#### ASSIGNED TASK A
In the model locomotive review, which earlier ready-to-run model does the writer call the nearest prototype to the new 3MT?
#### ASSIGNED TASK B
Extend the review of the Bachmann BR Standard Class 3MT model, picking up after its final sentence.

BEGIN TEXT

Thursday, 31 December 2009

Here's to 2010!

A spanking gleaming brand new Bachmann BR Std. 3MT with an ex GWR B set slows for Catcott Burtle.

Sunday, 27 December 2009

Bachmann BR Std. Class 3MT - a layman's review.....

I like many have really been looking forward to this release of what is a very useful and attractive workmanlike engine.


In ready to run form, the nearest prototype we’ve had to this is probably the Bachmann Ivatt Class 2 tank which despite being a good model in its day is now getting a little long in the tooth.

Enter the Bachmann BR Std. 3MT 2-6-2; the first thing I noticed was the new style of smart packaging which allows one to see the actual model without having to open the box. The way this has been done is very innovative, though I must admit that it took me a couple of minutes to work out how to get in - the clear sleeve confusing me!

First impression is the super fine paint job, the green having a wonderful freshly polished look about it with very finely executed lining in finest Swindon style. Examining the locomotive in greater detail I thought that maybe I had some grease from my dinner on my hands, but no, the chassis is very heavily lubricated with some kind of light machine oil with appears to get everywhere. I guess this is to ensure the fine valve gear and other moving parts have minimal friction – maybe a tad overdone with this particular example.

END TEXT
BEGIN DATA PROVIDED

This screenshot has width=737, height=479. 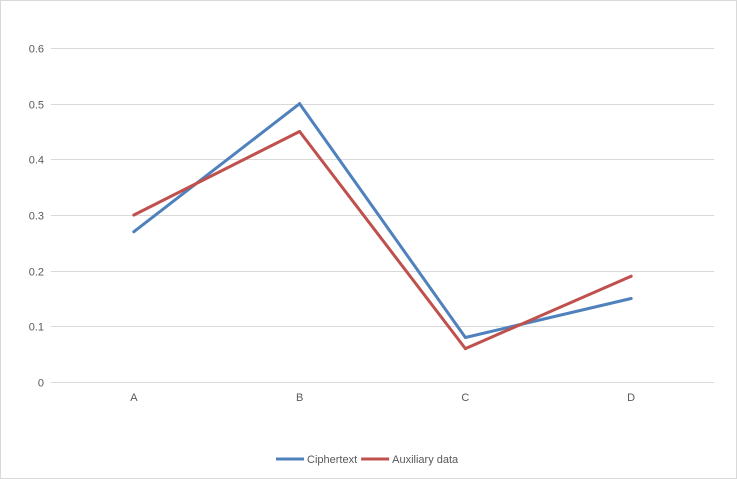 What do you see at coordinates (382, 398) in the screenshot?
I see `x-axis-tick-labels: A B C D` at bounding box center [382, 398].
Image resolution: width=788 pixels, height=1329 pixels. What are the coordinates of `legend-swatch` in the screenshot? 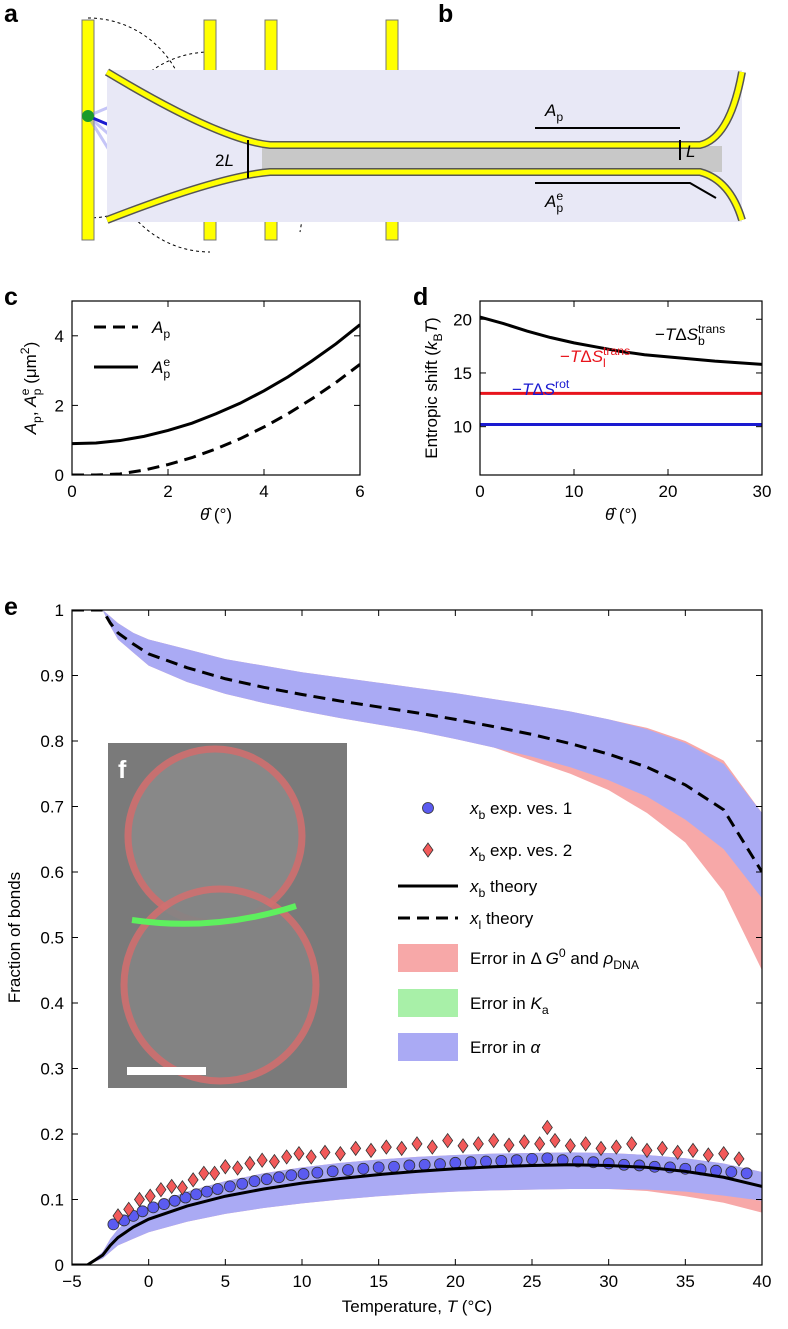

END DATA PROVIDED

#### YOUR RESPONSE A
The Bachmann Ivatt Class 2 tank.

#### YOUR RESPONSE B
The locomotive is very finely detailed, and if you’re comparing it to the old Ivatt Class 2 tank, this is a totally different beast – it looks absolutely stunning with the level of delicate detail and finish possibly setting it above what could be achieved with even the finest crafted kit.

As for strict millimetre accuracy I won’t comment because I’m not a ‘loco-ist’, but to me it captures the feel of the real thing perfectly, with the ¾ rear view being particularly attractive.

After adding the detail pack (which I have to say was a doddle even after a couple of pints of ale) it was time to run the loco in. Most will test the running before adding the detail pack just in case it's duff and needs to be returned, I rarely use common sense when it comes to model railways!

Last night my circle of track was laid (3rd radius set-track is about as tight as one can go with the front steps added) and the pretty little locomotive was given a good running-in to get everything to bed in nicely. After about an hour of silky smooth gliding around the circle of track in both directions, it suddenly ground to a halt. I thought at first the cat had swiped the locomotive, but no, the eccentric crank on one side had somehow or other come adrift and could be seen swinging from the expansion link even though the retaining screw was still in situ.After bit of muttering and the use of a small screwdriver, I managed a successful reassembly (with a dash of cyano for good measure which will no doubt void the guarantee) and all is now well. In time it will be interesting to read whether anyone else suffers this problem.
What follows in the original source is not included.